IRAF: Select a directory (like user’s home) and “mkiraf” (type it in a terminal) in this. This creates the login.cl and uparm directory. Then you should always start iraf from that directory (one of the main drawbacks).

PyRAF: Make an iraf directory (at user’s home) and inside this “mkiraf”. Then you can start pyraf from any directory (as it will always find the iraf directory previously created to search for parameters and settings). When you first run pyraf it will also create a pyraf directory (including a cache directory)

PyRAF errors (showing that a login.cl file is missing):
--> epar ccdred
...
File "/scisoft/lib/python2.5/site-packages/pyraf/iraffunctions.py", line 3051, in _expand1
(varname, instring))
IrafError: Undefined variable `uparm' in string `uparm$imdccdred.par'

--> ls
Traceback (innermost last):
File "", line 1, in
NameError: name 'ls' is not defined

What do you get if you combine IRAF and Python ? Of course something that starts with Py and ends with RAF, PyRAF, which combines IRAF’s tasks with the Python’s command (allowing to create more sophisticated scripts than the cl ones).
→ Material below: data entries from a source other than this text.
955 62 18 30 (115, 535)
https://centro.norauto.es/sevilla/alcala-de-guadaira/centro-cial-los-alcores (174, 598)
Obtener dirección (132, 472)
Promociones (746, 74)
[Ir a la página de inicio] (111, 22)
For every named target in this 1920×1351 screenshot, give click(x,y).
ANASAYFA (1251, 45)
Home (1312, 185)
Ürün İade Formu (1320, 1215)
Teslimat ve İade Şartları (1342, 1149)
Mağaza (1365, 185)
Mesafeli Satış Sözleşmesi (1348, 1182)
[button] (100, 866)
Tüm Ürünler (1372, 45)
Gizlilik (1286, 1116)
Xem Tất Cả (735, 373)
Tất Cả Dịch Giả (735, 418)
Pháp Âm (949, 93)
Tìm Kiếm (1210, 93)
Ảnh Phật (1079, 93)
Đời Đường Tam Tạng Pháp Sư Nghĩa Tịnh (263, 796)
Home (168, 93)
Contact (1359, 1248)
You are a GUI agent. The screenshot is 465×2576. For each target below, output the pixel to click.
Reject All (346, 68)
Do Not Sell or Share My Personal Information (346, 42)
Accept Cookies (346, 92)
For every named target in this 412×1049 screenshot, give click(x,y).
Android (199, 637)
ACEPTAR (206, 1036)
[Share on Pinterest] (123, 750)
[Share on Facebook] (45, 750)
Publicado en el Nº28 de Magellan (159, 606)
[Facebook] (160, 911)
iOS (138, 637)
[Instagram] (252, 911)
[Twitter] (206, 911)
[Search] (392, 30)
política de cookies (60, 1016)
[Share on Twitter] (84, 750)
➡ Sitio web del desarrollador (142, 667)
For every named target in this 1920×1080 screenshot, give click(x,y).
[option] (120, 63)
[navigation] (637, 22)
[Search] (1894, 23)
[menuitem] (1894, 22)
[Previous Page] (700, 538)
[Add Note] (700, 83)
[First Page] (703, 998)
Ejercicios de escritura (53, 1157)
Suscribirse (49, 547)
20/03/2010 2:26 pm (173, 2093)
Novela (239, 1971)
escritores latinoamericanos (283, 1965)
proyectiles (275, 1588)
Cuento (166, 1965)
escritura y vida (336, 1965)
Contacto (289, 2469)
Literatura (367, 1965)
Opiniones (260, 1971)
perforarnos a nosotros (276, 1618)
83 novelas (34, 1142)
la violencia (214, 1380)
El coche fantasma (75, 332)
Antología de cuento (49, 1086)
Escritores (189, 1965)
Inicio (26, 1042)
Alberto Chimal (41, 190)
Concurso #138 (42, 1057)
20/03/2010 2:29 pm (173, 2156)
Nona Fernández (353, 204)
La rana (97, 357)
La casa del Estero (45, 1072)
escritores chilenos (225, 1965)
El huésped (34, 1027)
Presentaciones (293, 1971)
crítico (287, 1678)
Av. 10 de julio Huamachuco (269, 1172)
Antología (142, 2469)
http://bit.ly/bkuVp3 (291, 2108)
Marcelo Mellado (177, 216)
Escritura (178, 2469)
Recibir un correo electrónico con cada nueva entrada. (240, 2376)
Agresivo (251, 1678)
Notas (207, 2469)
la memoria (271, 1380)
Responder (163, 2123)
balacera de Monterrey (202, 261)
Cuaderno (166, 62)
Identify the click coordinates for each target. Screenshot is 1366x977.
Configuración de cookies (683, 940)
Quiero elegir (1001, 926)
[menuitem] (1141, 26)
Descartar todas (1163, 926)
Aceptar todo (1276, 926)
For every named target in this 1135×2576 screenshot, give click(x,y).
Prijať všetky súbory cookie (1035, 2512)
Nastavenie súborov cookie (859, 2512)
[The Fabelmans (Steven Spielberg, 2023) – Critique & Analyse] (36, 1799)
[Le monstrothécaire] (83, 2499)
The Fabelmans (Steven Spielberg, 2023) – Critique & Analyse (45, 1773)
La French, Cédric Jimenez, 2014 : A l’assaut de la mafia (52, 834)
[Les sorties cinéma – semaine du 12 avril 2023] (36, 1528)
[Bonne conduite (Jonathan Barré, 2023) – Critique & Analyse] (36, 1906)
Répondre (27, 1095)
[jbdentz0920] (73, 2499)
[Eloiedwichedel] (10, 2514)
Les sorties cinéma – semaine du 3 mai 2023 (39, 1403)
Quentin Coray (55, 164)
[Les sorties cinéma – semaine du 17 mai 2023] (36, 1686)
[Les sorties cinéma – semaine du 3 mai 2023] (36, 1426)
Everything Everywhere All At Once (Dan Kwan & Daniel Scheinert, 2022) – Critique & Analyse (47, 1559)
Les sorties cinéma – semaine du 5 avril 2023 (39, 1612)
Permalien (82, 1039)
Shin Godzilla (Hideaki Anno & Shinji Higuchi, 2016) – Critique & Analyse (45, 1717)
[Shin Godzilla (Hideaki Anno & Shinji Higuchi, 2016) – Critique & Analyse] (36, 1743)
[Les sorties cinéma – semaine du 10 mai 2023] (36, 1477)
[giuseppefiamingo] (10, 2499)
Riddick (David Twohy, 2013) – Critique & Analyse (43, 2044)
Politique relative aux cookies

But in order to implement these abilities in a python script you have to include (aka import) the packages you want to use (thanks to this post!).
Suppose that we want to use the ccdhedit command which is included in noao/imread/ccdred package. Then we write:

#!/usr/bin/env python
from pyraf import iraf
from iraf import noao, imred, ccdred

iraf.ccdhedit("bias*.fit", parameter="imagetyp", value="zero")
print "All done!"

Every parameter is given inside the () like what we would do if we were using the command line. The wildcard * is still valid and the ccdhedit will change the imagetyp header keyword to zero all the bias images in this case.